▶ [Instruções da tarefa] Enumere tudo o que, segundo o texto sobre o Espírito Santo apresentado abaixo, a presença do Espírito na criação produz.

▶ [Texto do documento]
III. O ESPÍRITO SANTO: SENHOR QUE DÁ A VIDA

O Espírito de Deus na criação e na história

15. Se é verdade que o significado salvífico de Jesus só pode ser compreendido no contexto da revelação que Ele fez do plano de salvação da Trindade, conclui-se daí que o Espírito Santo é uma parte absolutamente vital do mistério de Jesus e da salvação que Ele traz. Os Padres Sinodais referiram-se frequentemente ao papel do Espírito Santo na história da salvação, fazendo notar que uma errada separação entre o Redentor e o Espírito Santo meteria em risco a verdade de Jesus como o único Salvador de todos.

Na tradição cristã, o Espírito Santo sempre esteve associado com a vida e com a doação da vida. O Símbolo niceno-constantinopolitano chama ao Espírito Santo «Senhor que dá a vida». Por isso, não admira que muitas interpretações da narração da criação, no Génesis, tenham visto o Espírito Santo no vento impetuoso que soprava sobre as águas (cf. Gen 1, 2). O Espírito Santo esteve presente desde o primeiro instante da criação, a primeira manifestação do amor de Deus Uno e Trino, e continua presente no mundo como força que lhe dá vida.52 Uma vez que a criação é o princípio da história, o Espírito constitui, em determinado sentido, um poder que actua secretamente na história, guiando-a pelos caminhos da verdade e do bem.

A revelação da pessoa do Espírito Santo, o amor recíproco entre o Pai e o Filho, é peculiar do Novo Testamento. No pensamento cristão, Ele é visto como a nascente da vida para todas as criaturas. A criação é uma livre comunicação de amor de Deus, pela qual, do nada, fez existir todas as coisas. Nada há de criado, que não seja cumulado daquele intercâmbio incessante de amor que caracteriza a vida mais íntima da Trindade, isto é, cumulado do Espírito Santo: «O Espírito do Senhor enche o universo» (Sab 1, 7). A presença do Espírito na criação produz ordem, harmonia e recíproca dependência entre tudo o que existe.

▶ [Dados fornecidos]
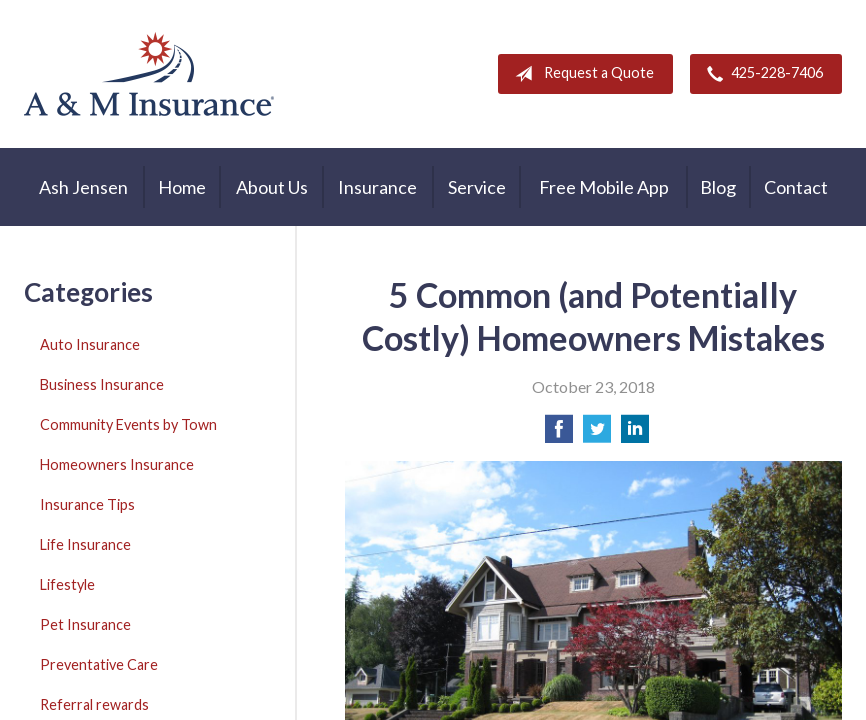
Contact (796, 187)
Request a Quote (580, 74)
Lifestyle (67, 584)
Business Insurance (102, 384)
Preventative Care (99, 664)
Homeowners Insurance (117, 464)
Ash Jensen (83, 187)
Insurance (377, 187)
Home (182, 187)
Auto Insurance (90, 344)
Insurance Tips (87, 504)
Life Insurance (85, 544)
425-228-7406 (761, 74)
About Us (272, 187)
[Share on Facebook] (559, 434)
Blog (718, 187)
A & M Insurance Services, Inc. (149, 74)
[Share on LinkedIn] (635, 434)
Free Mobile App (604, 187)
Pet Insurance (85, 624)
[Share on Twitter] (597, 434)
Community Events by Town (128, 424)
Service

▶ [Resposta da tarefa]
- ordem
- harmonia
- recíproca dependência entre tudo o que existe